In particular, she pointed to a program that established four co-responder teams at local law enforcement agencies within the region. A mental health professional responds to calls with a police officer in order to help divert people in crisis from jail and into mental health services.

“We have some really cool things going on in the region, and I just don't want to I don't want to lose all the momentum in all of the amazing programs we already have," she said.

The system for children needs to look different, youth services providers say

As the bill has made its way through the Iowa Legislature, some have raised concerns on how children's services will fit into the state's larger plans.

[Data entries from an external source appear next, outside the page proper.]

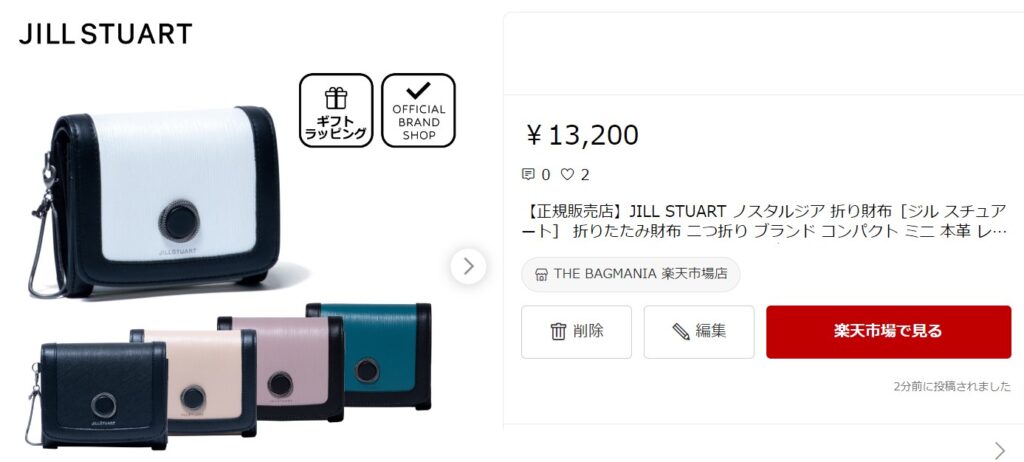Open 楽天市場で見る red button

coord(888,331)
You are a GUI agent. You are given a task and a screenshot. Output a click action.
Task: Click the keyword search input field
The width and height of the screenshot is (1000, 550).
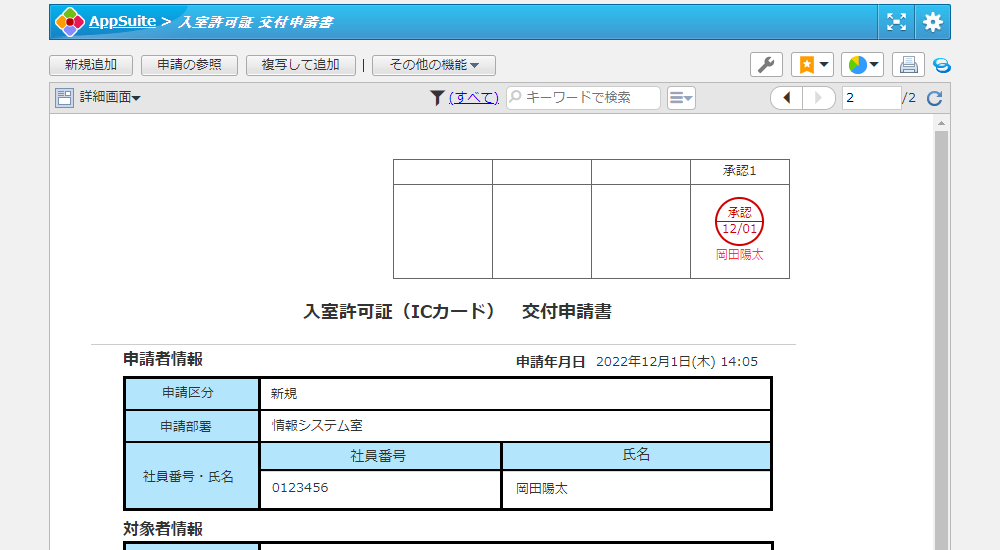(x=590, y=98)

Anne Starr, CEO of Des Moines-based children's behavioral health service provider Orchard Place, said more dollars in Iowa are typically spent on adults, which can often mean adolescents and children are inadvertently left behind.

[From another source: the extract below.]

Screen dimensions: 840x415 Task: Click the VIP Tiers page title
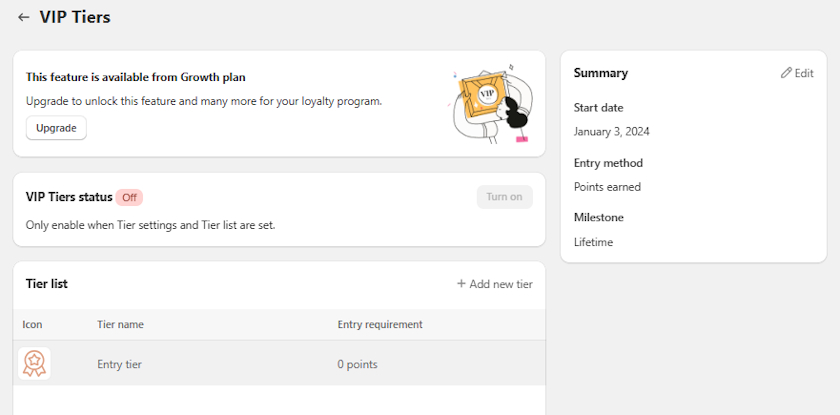tap(75, 17)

State officials have previously made a point to prioritize Iowa youth. One of Reynolds' priorities in 2019 was the establishment of a children's mental health system, which required core services for kids and adolescents, such as crisis intervention and community-based services.

However, Starr said many Iowa children still weren't able to access those services because providers "were not adequately funded." She said Medicaid rates had not increased in several years, and many safety net providers serving patients with the highest needs did not see any additional state or state-controlled federal dollars.

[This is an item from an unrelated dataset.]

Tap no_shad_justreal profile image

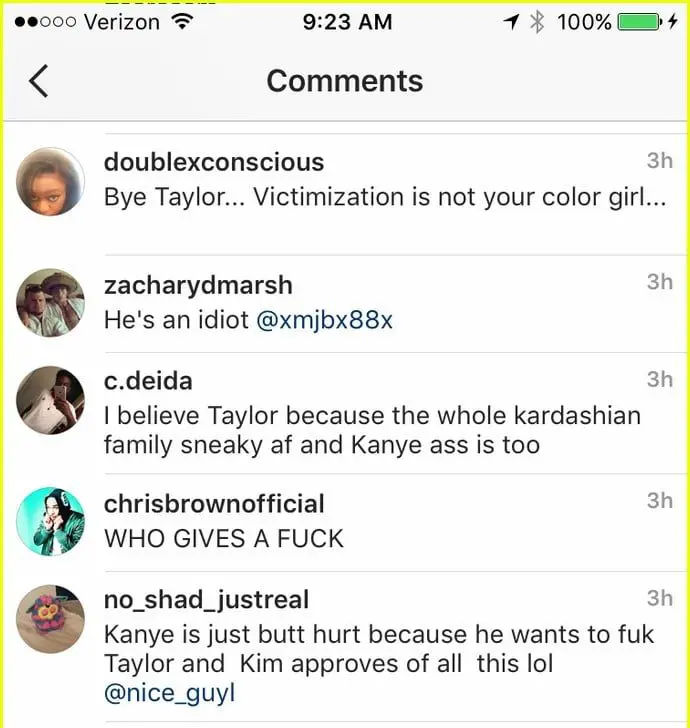pos(51,619)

“I don’t have anything to object to about the plan, but I wouldn’t have objected to the one we have today. It’s just that it wasn’t funded," Starr said.

As state officials build a new behavioral health system, she said she hopes to better understand what their vision is for children's behavioral health services, and how funding for a new system will include Iowa youth.

“We get so little funding from the mental health region, much less for substance use," Starr said. "So we don’t really know how that’s going to affect it. It can only get better because we get nothing today.”

Increased funding ensures all needs met, help address workforce issues, advocates say

The state's goal of implementing the new behavioral health system by next year is worrisome for many stakeholders and advocates, including Schmidt with the Iowa Behavioral Health Association, who said the timeline is too aggressive "to seamlessly create, design and integrate legacy programs/services within the new structure."

Schmidt also said the new system also needs to ensure it can meet the unique needs of those with substance use disorders. That includes assurances the system will receive enough funding to serve all populations, including children and adolescents, and to stand up residential treatment and prevention services, Schmidt said.

State officials have pointed to an estimated $23 million unspent incentive funds among the regions, stating the new system will ensure those dollars will be used to help meet the growing behavioral health need.

Providers also emphasized the importance of enough funding, particularly for community mental health centers, which serve as safety net providers for patients with the highest needs and who face disparities in accessing services, such as those on Medicaid.

UnityPoint Health's Eyerly Ball is a Des Moines-based provider that serves as a community mental health center for Central Iowa. CEO Cynthia Steidl Bishop said the organization relies on block grants from the state to help pay for its programs, and to provide certain evidence-based trainings for therapists.

Those trainings have been a way for Eyerly Ball to recruit mental health care professionals in the midst of an ongoing workforce shortage felt by many in the industry, Steidl Bishop said.

These evidence-based trainings are expensive, and they can get it through a community mental health center, so they come and work here. It’s a great way to recruit," she said. "Are we going to lose that? It’s harder to recruit at community mental health centers because we see the most difficult clients, and people are willing to come because they know they’re going to get those trainings."